* **Assigned task**
Copy the records below in full, changing no character.

* **Source material**
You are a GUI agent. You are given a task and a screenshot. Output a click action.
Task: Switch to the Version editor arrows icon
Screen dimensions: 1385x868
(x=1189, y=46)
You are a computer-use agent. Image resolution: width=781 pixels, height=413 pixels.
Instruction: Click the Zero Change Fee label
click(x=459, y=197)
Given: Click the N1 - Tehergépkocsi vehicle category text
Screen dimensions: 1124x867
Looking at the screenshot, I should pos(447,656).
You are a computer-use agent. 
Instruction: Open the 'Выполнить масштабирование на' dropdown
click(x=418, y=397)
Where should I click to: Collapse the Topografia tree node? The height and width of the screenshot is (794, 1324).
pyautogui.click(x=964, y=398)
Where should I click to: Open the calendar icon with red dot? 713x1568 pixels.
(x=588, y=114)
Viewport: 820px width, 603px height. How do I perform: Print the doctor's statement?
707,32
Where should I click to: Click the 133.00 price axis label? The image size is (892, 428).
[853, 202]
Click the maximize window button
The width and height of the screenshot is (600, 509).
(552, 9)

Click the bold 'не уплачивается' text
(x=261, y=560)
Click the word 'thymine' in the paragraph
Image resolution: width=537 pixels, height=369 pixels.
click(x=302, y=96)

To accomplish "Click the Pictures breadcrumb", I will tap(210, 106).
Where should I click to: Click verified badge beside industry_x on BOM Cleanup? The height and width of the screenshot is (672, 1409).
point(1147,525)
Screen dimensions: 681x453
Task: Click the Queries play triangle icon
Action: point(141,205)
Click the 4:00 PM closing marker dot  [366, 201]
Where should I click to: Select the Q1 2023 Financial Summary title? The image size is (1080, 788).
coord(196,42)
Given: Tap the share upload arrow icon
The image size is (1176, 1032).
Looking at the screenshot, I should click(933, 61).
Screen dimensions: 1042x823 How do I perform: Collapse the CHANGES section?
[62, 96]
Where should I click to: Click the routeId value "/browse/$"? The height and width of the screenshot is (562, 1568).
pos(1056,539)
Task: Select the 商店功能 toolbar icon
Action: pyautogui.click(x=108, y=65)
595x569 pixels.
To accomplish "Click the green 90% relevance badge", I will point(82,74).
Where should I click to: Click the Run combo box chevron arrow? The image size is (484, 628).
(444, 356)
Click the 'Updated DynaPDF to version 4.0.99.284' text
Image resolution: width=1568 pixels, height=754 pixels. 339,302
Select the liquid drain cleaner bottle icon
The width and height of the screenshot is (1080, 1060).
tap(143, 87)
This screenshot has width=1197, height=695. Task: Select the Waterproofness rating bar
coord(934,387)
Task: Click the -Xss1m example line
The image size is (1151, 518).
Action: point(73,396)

* **Solution to this exercise**
You are a GUI agent. You are given a task and a screenshot. Output a click action.
Task: Switch to the Version editor arrows icon
Screen dimensions: 1385x868
(x=1189, y=46)
You are a computer-use agent. Image resolution: width=781 pixels, height=413 pixels.
Instruction: Click the Zero Change Fee label
click(x=459, y=197)
Given: Click the N1 - Tehergépkocsi vehicle category text
Screen dimensions: 1124x867
Looking at the screenshot, I should pos(447,656).
You are a computer-use agent. 
Instruction: Open the 'Выполнить масштабирование на' dropdown
click(x=418, y=397)
Where should I click to: Collapse the Topografia tree node? The height and width of the screenshot is (794, 1324).
pyautogui.click(x=964, y=398)
Where should I click to: Open the calendar icon with red dot? 713x1568 pixels.
(x=588, y=114)
Viewport: 820px width, 603px height. How do I perform: Print the doctor's statement?
707,32
Where should I click to: Click the 133.00 price axis label? The image size is (892, 428).
[853, 202]
Click the maximize window button
The width and height of the screenshot is (600, 509).
(552, 9)

Click the bold 'не уплачивается' text
(x=261, y=560)
Click the word 'thymine' in the paragraph
Image resolution: width=537 pixels, height=369 pixels.
click(x=302, y=96)

To accomplish "Click the Pictures breadcrumb", I will tap(210, 106).
Where should I click to: Click verified badge beside industry_x on BOM Cleanup? The height and width of the screenshot is (672, 1409).
point(1147,525)
Screen dimensions: 681x453
Task: Click the Queries play triangle icon
Action: point(141,205)
Click the 4:00 PM closing marker dot  [366, 201]
Where should I click to: Select the Q1 2023 Financial Summary title? The image size is (1080, 788).
coord(196,42)
Given: Tap the share upload arrow icon
The image size is (1176, 1032).
Looking at the screenshot, I should click(933, 61).
Screen dimensions: 1042x823 How do I perform: Collapse the CHANGES section?
[62, 96]
Where should I click to: Click the routeId value "/browse/$"? The height and width of the screenshot is (562, 1568).
pos(1056,539)
Task: Select the 商店功能 toolbar icon
Action: pyautogui.click(x=108, y=65)
595x569 pixels.
To accomplish "Click the green 90% relevance badge", I will point(82,74).
Where should I click to: Click the Run combo box chevron arrow? The image size is (484, 628).
(444, 356)
Click the 'Updated DynaPDF to version 4.0.99.284' text
Image resolution: width=1568 pixels, height=754 pixels. 339,302
Select the liquid drain cleaner bottle icon
The width and height of the screenshot is (1080, 1060).
tap(143, 87)
This screenshot has width=1197, height=695. Task: Select the Waterproofness rating bar
coord(934,387)
Task: Click the -Xss1m example line
The image size is (1151, 518).
Action: point(73,396)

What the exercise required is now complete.